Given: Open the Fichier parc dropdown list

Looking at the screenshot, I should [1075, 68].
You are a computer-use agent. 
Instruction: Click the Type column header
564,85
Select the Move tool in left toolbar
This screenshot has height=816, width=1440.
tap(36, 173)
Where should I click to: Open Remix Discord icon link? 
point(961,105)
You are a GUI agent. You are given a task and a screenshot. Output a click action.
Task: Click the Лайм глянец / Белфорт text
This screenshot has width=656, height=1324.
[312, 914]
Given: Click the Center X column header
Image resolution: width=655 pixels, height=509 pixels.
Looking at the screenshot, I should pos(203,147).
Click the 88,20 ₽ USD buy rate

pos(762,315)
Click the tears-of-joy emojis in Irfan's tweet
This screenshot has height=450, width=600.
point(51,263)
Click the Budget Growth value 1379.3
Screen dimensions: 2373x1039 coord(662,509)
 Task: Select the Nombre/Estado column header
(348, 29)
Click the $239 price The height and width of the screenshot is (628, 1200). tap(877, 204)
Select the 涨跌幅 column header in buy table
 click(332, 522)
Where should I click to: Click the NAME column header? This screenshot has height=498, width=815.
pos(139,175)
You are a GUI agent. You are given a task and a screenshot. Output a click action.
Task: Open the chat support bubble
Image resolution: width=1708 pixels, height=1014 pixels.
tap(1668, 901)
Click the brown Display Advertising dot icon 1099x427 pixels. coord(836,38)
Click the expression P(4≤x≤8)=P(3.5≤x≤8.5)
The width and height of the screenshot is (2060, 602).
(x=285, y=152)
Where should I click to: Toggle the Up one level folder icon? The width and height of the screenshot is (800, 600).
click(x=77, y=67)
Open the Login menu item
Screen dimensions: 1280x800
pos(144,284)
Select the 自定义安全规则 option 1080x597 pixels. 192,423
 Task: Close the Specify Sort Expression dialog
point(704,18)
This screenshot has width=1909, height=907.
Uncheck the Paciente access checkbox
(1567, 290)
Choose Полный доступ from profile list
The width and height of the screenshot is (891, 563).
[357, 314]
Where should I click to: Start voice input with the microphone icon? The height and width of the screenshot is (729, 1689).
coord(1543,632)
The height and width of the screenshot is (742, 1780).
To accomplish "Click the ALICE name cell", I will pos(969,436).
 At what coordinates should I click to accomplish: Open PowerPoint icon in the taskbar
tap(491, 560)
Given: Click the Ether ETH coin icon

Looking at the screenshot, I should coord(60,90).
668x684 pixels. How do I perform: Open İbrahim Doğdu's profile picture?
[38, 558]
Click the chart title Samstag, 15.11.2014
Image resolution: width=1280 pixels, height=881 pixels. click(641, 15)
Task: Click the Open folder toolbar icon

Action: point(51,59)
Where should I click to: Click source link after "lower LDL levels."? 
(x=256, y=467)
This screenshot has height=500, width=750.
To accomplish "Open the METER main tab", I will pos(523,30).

-----

→ **Aim of the exercise**
Nothing in the material above may be skipped, so reproduce it all exactly.

→ **Reply to the task**
Given: Open the Fichier parc dropdown list

Looking at the screenshot, I should [1075, 68].
You are a computer-use agent. 
Instruction: Click the Type column header
564,85
Select the Move tool in left toolbar
This screenshot has height=816, width=1440.
tap(36, 173)
Where should I click to: Open Remix Discord icon link? 
point(961,105)
You are a GUI agent. You are given a task and a screenshot. Output a click action.
Task: Click the Лайм глянец / Белфорт text
This screenshot has width=656, height=1324.
[312, 914]
Given: Click the Center X column header
Image resolution: width=655 pixels, height=509 pixels.
Looking at the screenshot, I should pos(203,147).
Click the 88,20 ₽ USD buy rate

pos(762,315)
Click the tears-of-joy emojis in Irfan's tweet
This screenshot has height=450, width=600.
point(51,263)
Click the Budget Growth value 1379.3
Screen dimensions: 2373x1039 coord(662,509)
 Task: Select the Nombre/Estado column header
(348, 29)
Click the $239 price The height and width of the screenshot is (628, 1200). tap(877, 204)
Select the 涨跌幅 column header in buy table
 click(332, 522)
Where should I click to: Click the NAME column header? This screenshot has height=498, width=815.
pos(139,175)
You are a GUI agent. You are given a task and a screenshot. Output a click action.
Task: Open the chat support bubble
Image resolution: width=1708 pixels, height=1014 pixels.
tap(1668, 901)
Click the brown Display Advertising dot icon 1099x427 pixels. coord(836,38)
Click the expression P(4≤x≤8)=P(3.5≤x≤8.5)
The width and height of the screenshot is (2060, 602).
(x=285, y=152)
Where should I click to: Toggle the Up one level folder icon? The width and height of the screenshot is (800, 600).
click(x=77, y=67)
Open the Login menu item
Screen dimensions: 1280x800
pos(144,284)
Select the 自定义安全规则 option 1080x597 pixels. 192,423
 Task: Close the Specify Sort Expression dialog
point(704,18)
This screenshot has width=1909, height=907.
Uncheck the Paciente access checkbox
(1567, 290)
Choose Полный доступ from profile list
The width and height of the screenshot is (891, 563).
[357, 314]
Where should I click to: Start voice input with the microphone icon? The height and width of the screenshot is (729, 1689).
coord(1543,632)
The height and width of the screenshot is (742, 1780).
To accomplish "Click the ALICE name cell", I will pos(969,436).
 At what coordinates should I click to accomplish: Open PowerPoint icon in the taskbar
tap(491, 560)
Given: Click the Ether ETH coin icon

Looking at the screenshot, I should coord(60,90).
668x684 pixels. How do I perform: Open İbrahim Doğdu's profile picture?
[38, 558]
Click the chart title Samstag, 15.11.2014
Image resolution: width=1280 pixels, height=881 pixels. click(641, 15)
Task: Click the Open folder toolbar icon

Action: point(51,59)
Where should I click to: Click source link after "lower LDL levels."? 
(x=256, y=467)
This screenshot has height=500, width=750.
To accomplish "Open the METER main tab", I will pos(523,30).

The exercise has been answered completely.